[Dataset excerpts]
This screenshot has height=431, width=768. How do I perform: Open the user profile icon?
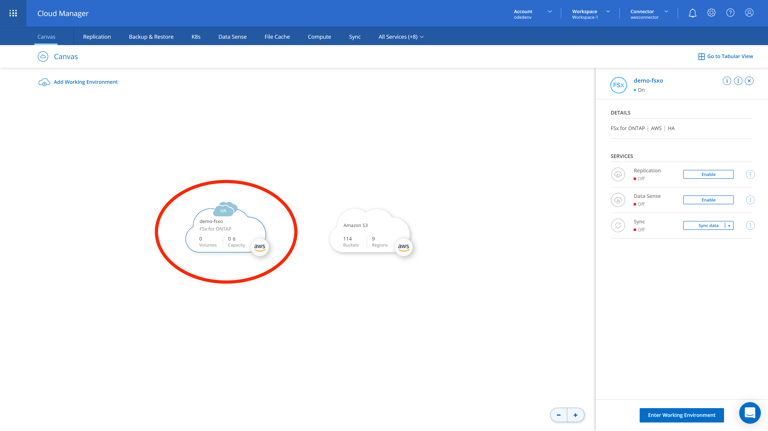pos(749,13)
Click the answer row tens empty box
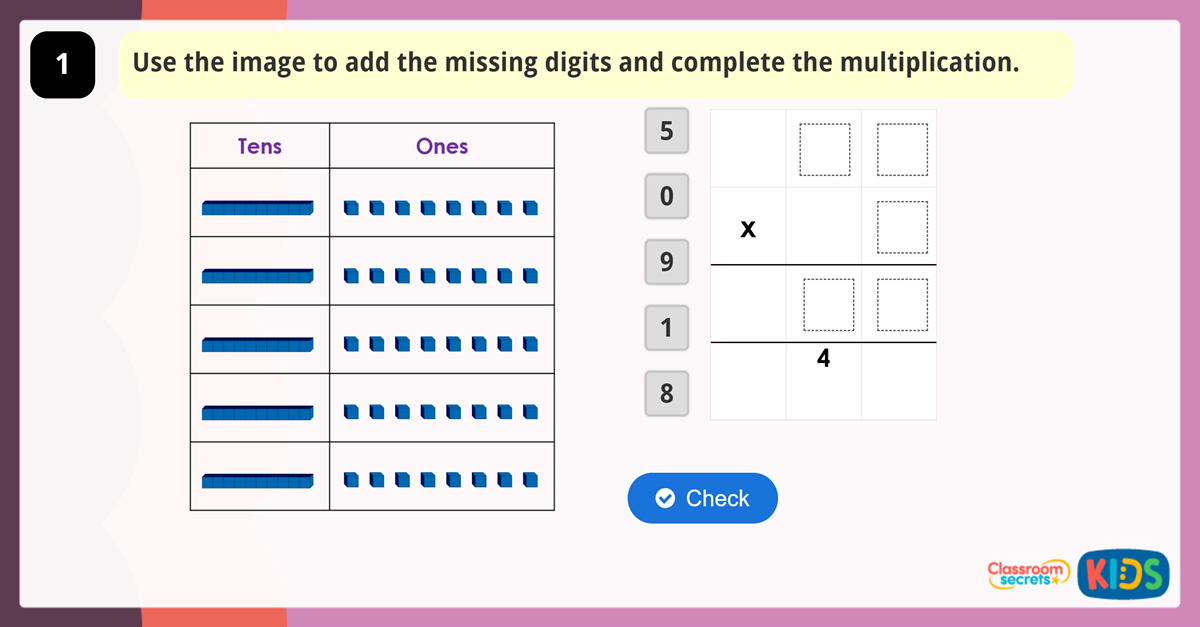Screen dimensions: 1200x627 tap(828, 304)
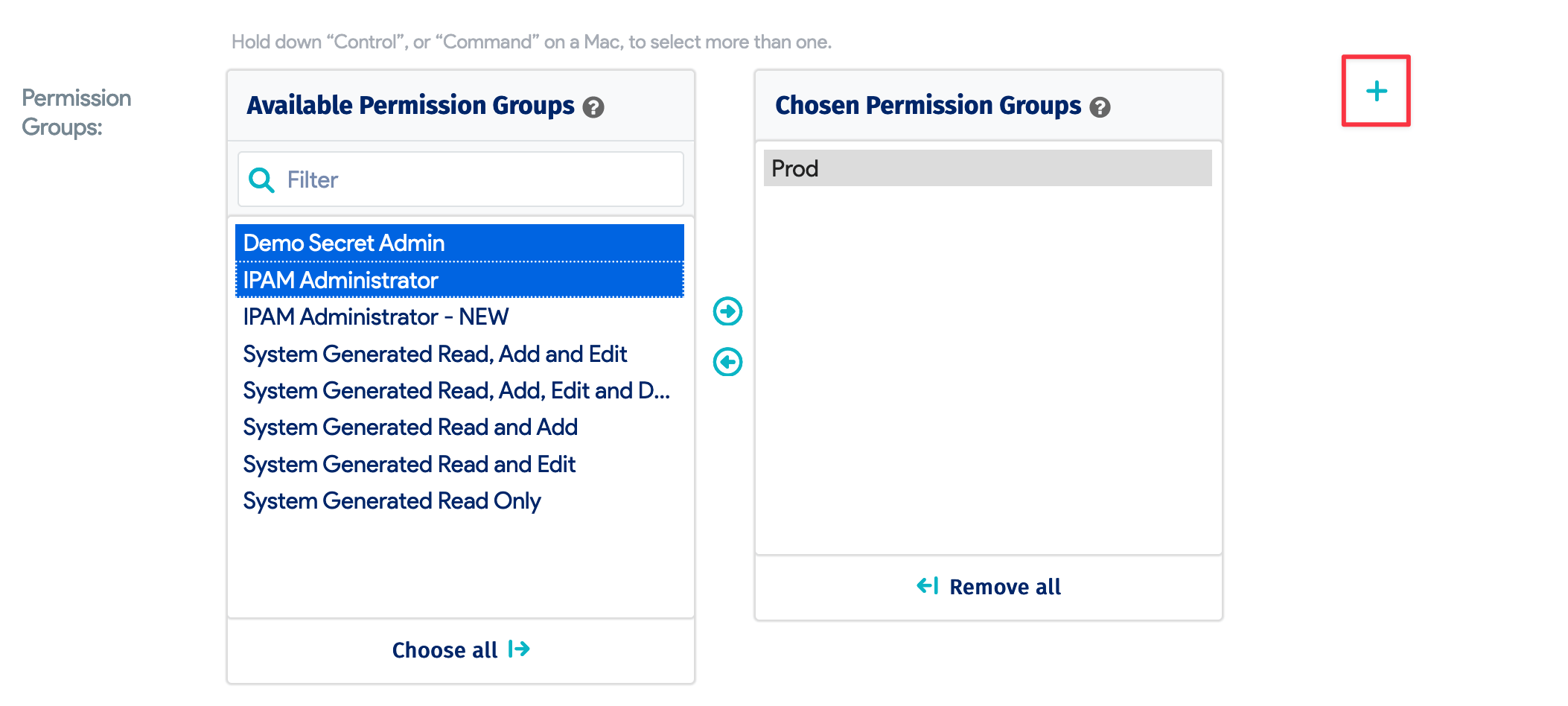This screenshot has height=706, width=1568.
Task: Click the plus icon to add a permission group
Action: (x=1376, y=91)
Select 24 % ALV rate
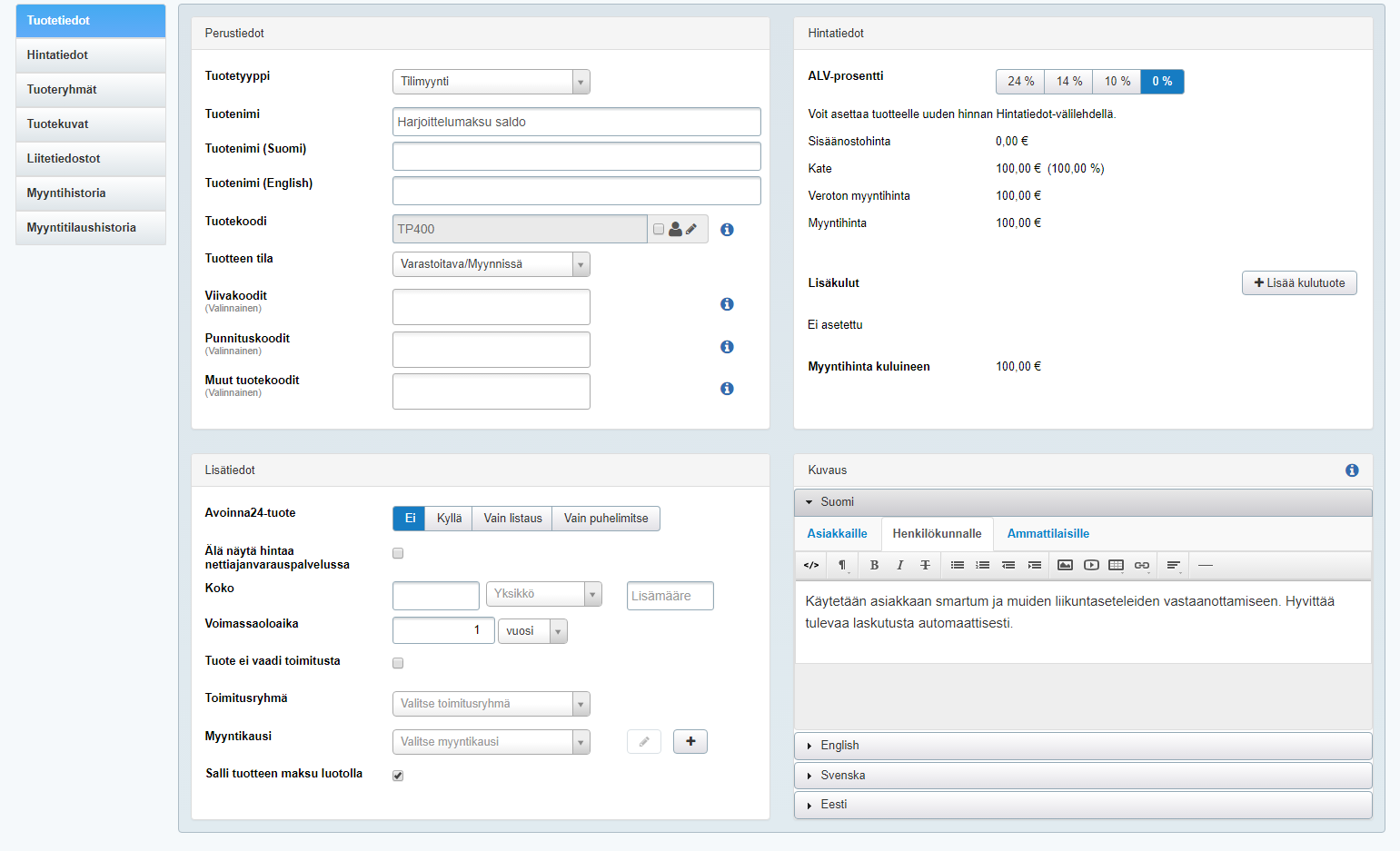The image size is (1400, 851). [x=1020, y=82]
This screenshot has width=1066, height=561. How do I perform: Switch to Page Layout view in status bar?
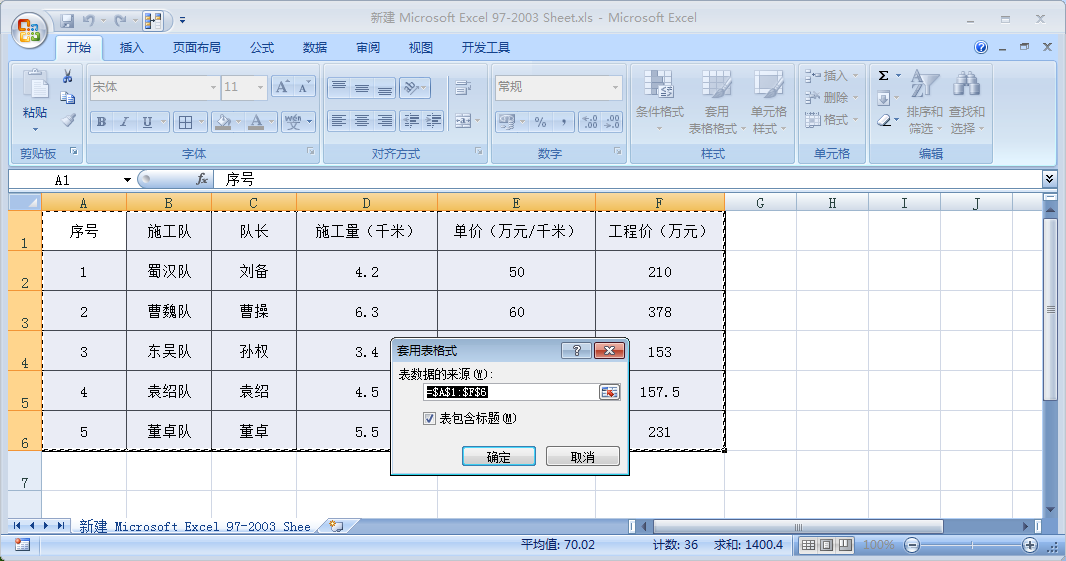click(827, 545)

[Problem requirements]: Take the entries above and set them down exactly, minus the pictures.

[Worked solution]:
This screenshot has height=431, width=768. How do I perform: Open the user profile icon?
pos(749,13)
Click the answer row tens empty box
Screen dimensions: 1200x627 tap(828, 304)
This screenshot has height=706, width=1568.
Task: Click the plus icon to add a permission group
Action: (x=1376, y=91)
Select 24 % ALV rate
The image size is (1400, 851). [x=1020, y=82]
This screenshot has width=1066, height=561. How do I perform: Switch to Page Layout view in status bar?
click(827, 545)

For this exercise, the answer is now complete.